_WHAT IS NEEDED:_
Produce all the records again exactly as they stand.

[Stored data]
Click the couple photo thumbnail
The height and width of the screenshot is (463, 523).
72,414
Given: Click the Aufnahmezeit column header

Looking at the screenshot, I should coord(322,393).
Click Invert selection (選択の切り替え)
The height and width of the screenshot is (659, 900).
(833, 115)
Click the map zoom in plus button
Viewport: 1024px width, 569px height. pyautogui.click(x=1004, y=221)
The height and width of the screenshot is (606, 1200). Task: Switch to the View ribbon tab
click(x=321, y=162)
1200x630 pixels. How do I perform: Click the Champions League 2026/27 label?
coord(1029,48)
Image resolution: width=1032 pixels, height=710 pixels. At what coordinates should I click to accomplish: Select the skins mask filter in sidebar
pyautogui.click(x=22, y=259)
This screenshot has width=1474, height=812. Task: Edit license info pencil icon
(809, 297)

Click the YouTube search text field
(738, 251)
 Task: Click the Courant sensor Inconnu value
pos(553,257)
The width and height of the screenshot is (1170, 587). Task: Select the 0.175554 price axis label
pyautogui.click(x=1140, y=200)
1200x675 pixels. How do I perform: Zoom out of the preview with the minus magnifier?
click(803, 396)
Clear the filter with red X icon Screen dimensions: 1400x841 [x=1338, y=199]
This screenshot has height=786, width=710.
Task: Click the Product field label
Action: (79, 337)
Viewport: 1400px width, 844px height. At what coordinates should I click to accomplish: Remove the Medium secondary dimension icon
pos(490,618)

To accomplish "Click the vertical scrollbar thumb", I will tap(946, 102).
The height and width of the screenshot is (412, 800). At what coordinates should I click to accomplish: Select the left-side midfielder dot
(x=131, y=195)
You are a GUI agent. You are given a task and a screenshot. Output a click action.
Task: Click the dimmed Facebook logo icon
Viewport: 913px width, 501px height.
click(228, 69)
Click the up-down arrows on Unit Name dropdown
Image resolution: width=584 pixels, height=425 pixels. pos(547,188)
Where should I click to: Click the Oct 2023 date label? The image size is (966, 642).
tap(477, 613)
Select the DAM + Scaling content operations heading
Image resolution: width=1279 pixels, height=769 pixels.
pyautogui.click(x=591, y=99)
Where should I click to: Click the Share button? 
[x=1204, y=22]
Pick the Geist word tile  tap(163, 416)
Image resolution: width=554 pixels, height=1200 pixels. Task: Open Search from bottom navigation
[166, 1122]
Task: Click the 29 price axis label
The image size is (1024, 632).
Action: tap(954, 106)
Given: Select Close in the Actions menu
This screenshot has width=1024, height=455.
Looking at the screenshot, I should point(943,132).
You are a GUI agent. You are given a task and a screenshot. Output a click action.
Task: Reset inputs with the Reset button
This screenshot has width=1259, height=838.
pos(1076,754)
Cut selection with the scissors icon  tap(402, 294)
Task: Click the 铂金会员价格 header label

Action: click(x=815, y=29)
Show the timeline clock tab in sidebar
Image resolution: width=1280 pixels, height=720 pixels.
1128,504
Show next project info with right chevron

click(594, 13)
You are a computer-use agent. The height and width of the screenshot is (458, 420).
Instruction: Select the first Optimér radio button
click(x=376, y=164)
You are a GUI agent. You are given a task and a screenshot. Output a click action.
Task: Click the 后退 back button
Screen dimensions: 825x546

_EXERCISE RESULT:_
Click the couple photo thumbnail
The height and width of the screenshot is (463, 523).
72,414
Given: Click the Aufnahmezeit column header

Looking at the screenshot, I should coord(322,393).
Click Invert selection (選択の切り替え)
The height and width of the screenshot is (659, 900).
(833, 115)
Click the map zoom in plus button
Viewport: 1024px width, 569px height. pyautogui.click(x=1004, y=221)
The height and width of the screenshot is (606, 1200). Task: Switch to the View ribbon tab
click(x=321, y=162)
1200x630 pixels. How do I perform: Click the Champions League 2026/27 label?
coord(1029,48)
Image resolution: width=1032 pixels, height=710 pixels. At what coordinates should I click to accomplish: Select the skins mask filter in sidebar
pyautogui.click(x=22, y=259)
This screenshot has width=1474, height=812. Task: Edit license info pencil icon
(809, 297)

Click the YouTube search text field
(738, 251)
 Task: Click the Courant sensor Inconnu value
pos(553,257)
The width and height of the screenshot is (1170, 587). Task: Select the 0.175554 price axis label
pyautogui.click(x=1140, y=200)
1200x675 pixels. How do I perform: Zoom out of the preview with the minus magnifier?
click(803, 396)
Clear the filter with red X icon Screen dimensions: 1400x841 [x=1338, y=199]
This screenshot has height=786, width=710.
Task: Click the Product field label
Action: (79, 337)
Viewport: 1400px width, 844px height. At what coordinates should I click to accomplish: Remove the Medium secondary dimension icon
pos(490,618)

To accomplish "Click the vertical scrollbar thumb", I will tap(946, 102).
The height and width of the screenshot is (412, 800). At what coordinates should I click to accomplish: Select the left-side midfielder dot
(x=131, y=195)
You are a GUI agent. You are given a task and a screenshot. Output a click action.
Task: Click the dimmed Facebook logo icon
Viewport: 913px width, 501px height.
click(228, 69)
Click the up-down arrows on Unit Name dropdown
Image resolution: width=584 pixels, height=425 pixels. pos(547,188)
Where should I click to: Click the Oct 2023 date label? The image size is (966, 642).
tap(477, 613)
Select the DAM + Scaling content operations heading
Image resolution: width=1279 pixels, height=769 pixels.
pyautogui.click(x=591, y=99)
Where should I click to: Click the Share button? 
[x=1204, y=22]
Pick the Geist word tile  tap(163, 416)
Image resolution: width=554 pixels, height=1200 pixels. Task: Open Search from bottom navigation
[166, 1122]
Task: Click the 29 price axis label
The image size is (1024, 632).
Action: tap(954, 106)
Given: Select Close in the Actions menu
This screenshot has width=1024, height=455.
Looking at the screenshot, I should point(943,132).
You are a GUI agent. You are given a task and a screenshot. Output a click action.
Task: Reset inputs with the Reset button
This screenshot has width=1259, height=838.
pos(1076,754)
Cut selection with the scissors icon  tap(402, 294)
Task: Click the 铂金会员价格 header label

Action: click(x=815, y=29)
Show the timeline clock tab in sidebar
Image resolution: width=1280 pixels, height=720 pixels.
1128,504
Show next project info with right chevron

click(594, 13)
You are a computer-use agent. The height and width of the screenshot is (458, 420).
Instruction: Select the first Optimér radio button
click(x=376, y=164)
You are a GUI agent. You are given a task and a screenshot. Output a click action.
Task: Click the 后退 back button
Screen dimensions: 825x546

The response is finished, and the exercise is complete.